## Exercise
Could you please return each line of the data that has the word "thumbnail"?

(Dataset records)
-*-*-

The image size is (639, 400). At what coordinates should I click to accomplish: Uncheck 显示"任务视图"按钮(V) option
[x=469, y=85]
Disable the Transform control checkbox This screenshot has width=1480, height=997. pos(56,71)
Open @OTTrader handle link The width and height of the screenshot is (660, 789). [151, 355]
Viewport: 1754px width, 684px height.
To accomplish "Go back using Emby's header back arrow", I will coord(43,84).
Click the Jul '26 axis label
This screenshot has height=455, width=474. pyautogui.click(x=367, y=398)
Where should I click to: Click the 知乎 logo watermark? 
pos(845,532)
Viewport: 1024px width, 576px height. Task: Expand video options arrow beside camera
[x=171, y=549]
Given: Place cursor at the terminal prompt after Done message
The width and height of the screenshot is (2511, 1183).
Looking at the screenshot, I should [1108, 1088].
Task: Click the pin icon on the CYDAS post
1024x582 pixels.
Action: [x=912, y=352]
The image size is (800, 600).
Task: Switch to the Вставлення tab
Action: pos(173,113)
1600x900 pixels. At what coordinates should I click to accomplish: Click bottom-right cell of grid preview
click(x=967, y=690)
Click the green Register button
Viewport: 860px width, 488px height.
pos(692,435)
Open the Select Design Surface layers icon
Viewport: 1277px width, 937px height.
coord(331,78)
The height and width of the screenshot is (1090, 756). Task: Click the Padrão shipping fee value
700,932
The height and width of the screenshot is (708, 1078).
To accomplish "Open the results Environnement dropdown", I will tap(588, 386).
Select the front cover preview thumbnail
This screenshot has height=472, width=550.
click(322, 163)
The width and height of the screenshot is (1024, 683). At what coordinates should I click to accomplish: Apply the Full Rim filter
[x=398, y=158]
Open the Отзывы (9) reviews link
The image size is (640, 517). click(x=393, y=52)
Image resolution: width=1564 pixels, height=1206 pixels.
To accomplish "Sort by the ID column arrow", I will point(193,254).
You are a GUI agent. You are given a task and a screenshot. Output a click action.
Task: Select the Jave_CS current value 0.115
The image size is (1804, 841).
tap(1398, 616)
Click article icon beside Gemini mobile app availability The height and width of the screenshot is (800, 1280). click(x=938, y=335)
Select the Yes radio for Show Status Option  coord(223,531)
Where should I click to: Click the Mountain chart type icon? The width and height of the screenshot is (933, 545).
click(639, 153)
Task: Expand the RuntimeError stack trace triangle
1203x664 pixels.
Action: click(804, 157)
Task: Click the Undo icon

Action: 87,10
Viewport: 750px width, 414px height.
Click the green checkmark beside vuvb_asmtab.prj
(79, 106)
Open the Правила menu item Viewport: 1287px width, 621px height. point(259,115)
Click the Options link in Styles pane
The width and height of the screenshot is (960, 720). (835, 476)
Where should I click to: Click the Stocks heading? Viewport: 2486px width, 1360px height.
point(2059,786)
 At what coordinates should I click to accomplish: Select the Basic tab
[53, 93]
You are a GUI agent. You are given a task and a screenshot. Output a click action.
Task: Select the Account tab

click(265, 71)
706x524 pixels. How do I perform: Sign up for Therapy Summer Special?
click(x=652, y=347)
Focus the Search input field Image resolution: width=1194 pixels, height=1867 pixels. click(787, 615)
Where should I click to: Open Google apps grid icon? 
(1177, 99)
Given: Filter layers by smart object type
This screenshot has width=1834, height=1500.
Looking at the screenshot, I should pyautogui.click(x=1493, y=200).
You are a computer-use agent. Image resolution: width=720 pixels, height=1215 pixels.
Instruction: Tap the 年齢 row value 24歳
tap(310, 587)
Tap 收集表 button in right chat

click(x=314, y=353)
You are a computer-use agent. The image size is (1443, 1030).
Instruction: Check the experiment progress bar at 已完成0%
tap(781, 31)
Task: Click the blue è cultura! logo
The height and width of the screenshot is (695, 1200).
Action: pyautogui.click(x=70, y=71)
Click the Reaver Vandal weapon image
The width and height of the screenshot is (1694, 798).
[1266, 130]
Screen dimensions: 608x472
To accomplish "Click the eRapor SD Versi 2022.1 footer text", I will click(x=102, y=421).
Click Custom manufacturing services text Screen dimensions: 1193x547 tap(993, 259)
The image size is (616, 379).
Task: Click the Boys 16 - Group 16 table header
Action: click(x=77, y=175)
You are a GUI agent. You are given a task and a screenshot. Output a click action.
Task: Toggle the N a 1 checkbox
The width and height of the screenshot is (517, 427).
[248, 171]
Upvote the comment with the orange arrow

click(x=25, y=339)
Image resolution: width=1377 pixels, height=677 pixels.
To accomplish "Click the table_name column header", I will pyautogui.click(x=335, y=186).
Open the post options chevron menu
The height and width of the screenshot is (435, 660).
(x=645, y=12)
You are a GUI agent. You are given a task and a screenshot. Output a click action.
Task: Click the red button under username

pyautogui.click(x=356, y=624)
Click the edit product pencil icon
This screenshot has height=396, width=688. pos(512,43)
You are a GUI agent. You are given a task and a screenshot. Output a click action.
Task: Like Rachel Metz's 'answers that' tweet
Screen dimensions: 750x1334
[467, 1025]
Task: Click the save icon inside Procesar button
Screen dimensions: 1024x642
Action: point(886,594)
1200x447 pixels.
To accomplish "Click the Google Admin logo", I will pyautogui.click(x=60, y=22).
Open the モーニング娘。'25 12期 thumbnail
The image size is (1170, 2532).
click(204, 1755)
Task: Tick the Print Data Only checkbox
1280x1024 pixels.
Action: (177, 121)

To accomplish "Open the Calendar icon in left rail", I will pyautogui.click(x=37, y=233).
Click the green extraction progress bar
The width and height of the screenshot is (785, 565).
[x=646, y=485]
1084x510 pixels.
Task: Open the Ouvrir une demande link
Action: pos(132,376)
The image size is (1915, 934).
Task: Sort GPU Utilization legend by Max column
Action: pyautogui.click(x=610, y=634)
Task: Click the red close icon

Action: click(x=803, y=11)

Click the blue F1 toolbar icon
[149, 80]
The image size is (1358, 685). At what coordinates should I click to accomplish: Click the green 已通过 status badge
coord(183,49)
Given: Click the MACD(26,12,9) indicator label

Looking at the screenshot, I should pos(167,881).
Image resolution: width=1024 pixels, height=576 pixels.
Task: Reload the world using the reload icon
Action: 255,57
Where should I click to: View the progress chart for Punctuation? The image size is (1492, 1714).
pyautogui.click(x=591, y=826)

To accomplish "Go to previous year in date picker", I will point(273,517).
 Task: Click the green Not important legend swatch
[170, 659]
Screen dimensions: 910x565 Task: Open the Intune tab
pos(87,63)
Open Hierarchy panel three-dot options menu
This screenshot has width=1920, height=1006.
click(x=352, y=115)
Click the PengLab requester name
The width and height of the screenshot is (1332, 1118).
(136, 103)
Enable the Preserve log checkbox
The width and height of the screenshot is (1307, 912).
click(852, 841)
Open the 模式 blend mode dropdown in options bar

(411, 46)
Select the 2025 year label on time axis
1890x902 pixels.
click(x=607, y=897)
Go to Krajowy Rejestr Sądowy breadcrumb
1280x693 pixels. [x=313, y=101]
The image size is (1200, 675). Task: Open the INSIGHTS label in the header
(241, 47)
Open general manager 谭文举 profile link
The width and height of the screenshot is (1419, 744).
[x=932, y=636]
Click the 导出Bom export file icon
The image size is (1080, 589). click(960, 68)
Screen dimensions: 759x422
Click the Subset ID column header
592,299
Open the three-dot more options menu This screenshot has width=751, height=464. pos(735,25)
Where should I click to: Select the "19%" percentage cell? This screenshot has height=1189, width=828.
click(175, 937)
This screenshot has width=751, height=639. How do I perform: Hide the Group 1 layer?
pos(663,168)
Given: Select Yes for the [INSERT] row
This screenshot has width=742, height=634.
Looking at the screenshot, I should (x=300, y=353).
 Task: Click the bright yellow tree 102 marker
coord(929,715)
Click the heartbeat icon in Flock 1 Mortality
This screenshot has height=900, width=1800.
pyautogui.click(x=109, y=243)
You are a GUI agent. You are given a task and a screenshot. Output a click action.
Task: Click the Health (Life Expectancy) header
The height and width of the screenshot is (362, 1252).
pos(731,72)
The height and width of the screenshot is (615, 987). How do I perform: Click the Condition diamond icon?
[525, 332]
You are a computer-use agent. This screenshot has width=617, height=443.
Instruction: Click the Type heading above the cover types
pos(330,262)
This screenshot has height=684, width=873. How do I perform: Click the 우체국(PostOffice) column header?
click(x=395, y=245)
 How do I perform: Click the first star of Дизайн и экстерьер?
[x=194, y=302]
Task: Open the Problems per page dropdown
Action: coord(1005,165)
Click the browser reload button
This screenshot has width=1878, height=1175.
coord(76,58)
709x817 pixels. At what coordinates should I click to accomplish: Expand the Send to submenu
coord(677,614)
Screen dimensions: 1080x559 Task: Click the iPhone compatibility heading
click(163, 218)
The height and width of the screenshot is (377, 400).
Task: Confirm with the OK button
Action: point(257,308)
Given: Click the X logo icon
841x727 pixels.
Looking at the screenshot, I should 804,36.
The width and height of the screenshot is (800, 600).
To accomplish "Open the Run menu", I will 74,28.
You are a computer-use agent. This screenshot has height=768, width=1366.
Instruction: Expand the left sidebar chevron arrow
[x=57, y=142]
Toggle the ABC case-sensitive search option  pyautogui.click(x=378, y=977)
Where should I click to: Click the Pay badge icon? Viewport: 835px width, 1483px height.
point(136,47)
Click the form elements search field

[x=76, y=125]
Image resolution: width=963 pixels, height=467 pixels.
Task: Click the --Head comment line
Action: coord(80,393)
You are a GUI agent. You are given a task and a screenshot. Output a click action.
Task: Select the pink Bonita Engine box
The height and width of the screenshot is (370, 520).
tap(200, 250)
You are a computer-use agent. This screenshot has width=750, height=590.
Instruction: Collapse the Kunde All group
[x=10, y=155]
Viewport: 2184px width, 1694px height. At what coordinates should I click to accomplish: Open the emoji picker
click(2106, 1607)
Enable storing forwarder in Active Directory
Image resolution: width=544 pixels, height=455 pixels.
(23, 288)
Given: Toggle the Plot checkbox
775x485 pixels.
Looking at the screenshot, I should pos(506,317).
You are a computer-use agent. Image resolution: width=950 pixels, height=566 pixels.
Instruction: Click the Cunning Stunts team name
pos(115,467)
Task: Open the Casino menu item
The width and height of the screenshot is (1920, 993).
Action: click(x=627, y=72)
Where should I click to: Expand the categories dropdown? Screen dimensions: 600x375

-*-*-

## Solution
Select the front cover preview thumbnail
Open the モーニング娘。'25 12期 thumbnail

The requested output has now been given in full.